> [What this task involves] Go through the records below and show every line with the string "Open".
(Beginning of Records supplied)
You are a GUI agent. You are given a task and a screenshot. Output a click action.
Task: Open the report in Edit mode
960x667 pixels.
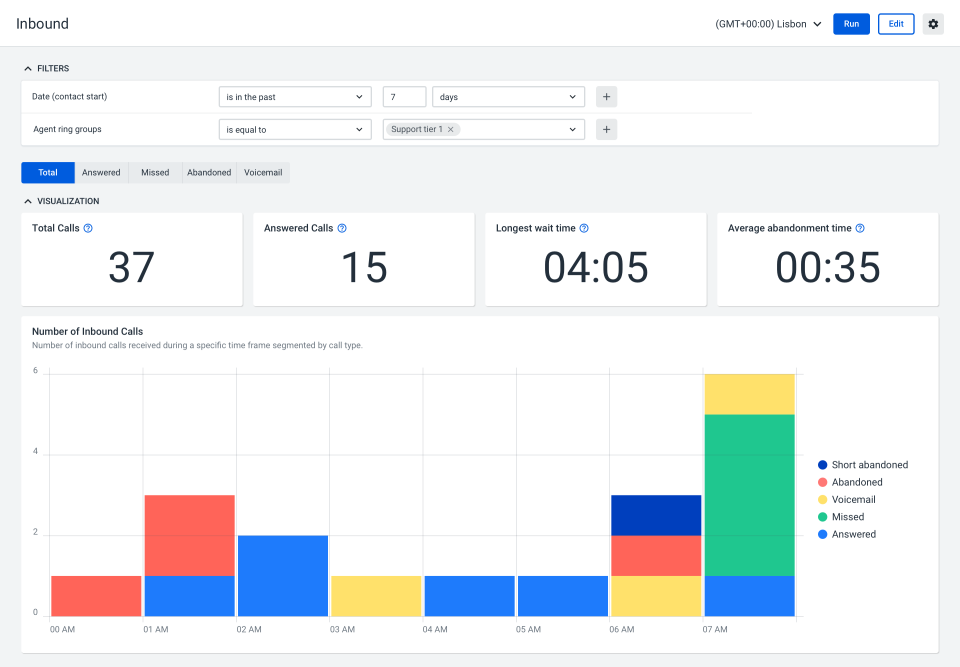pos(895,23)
(End of Records supplied)
(Beginning of Records supplied)
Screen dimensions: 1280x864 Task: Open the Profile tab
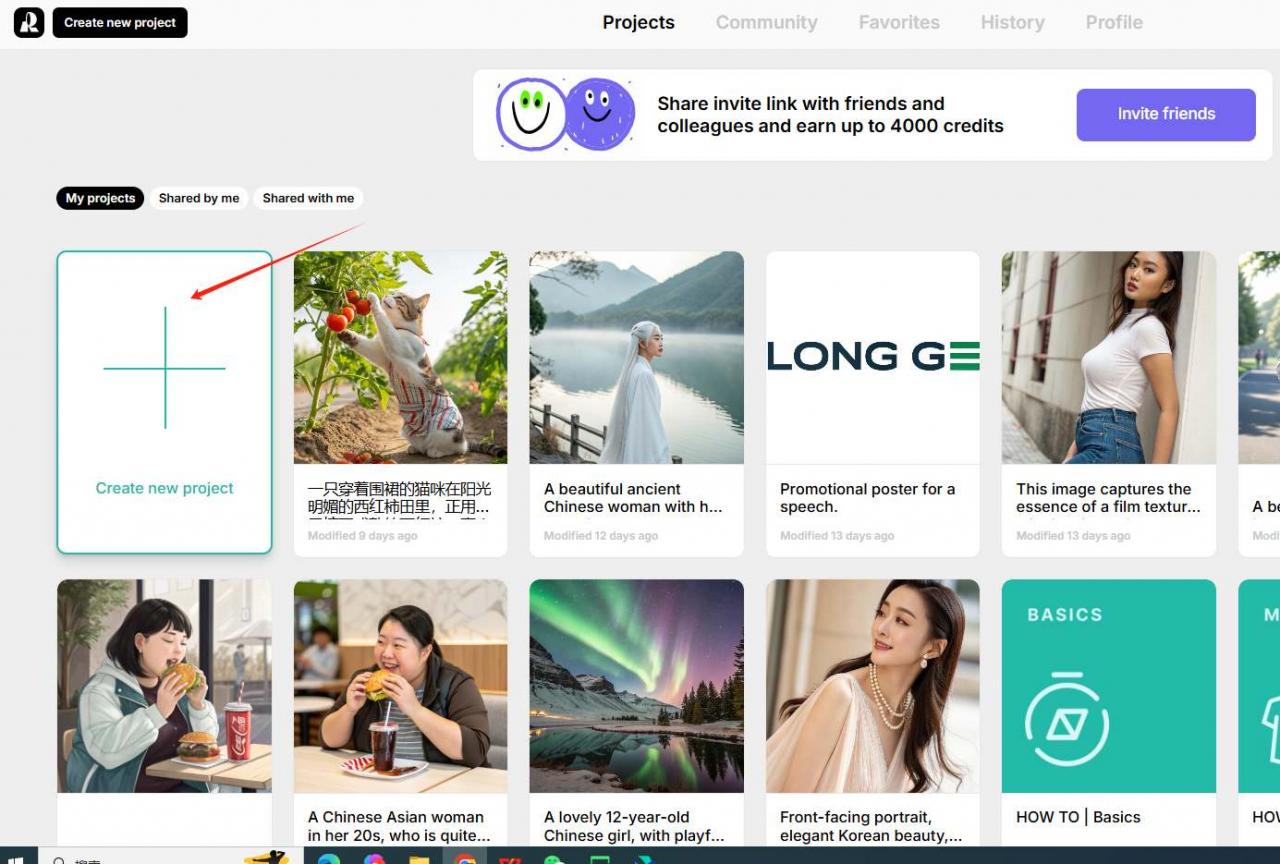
(End of Records supplied)
> [The completed task]
Task: Open the report in Edit mode
Screen dimensions: 1280x864 Task: Open the Profile tab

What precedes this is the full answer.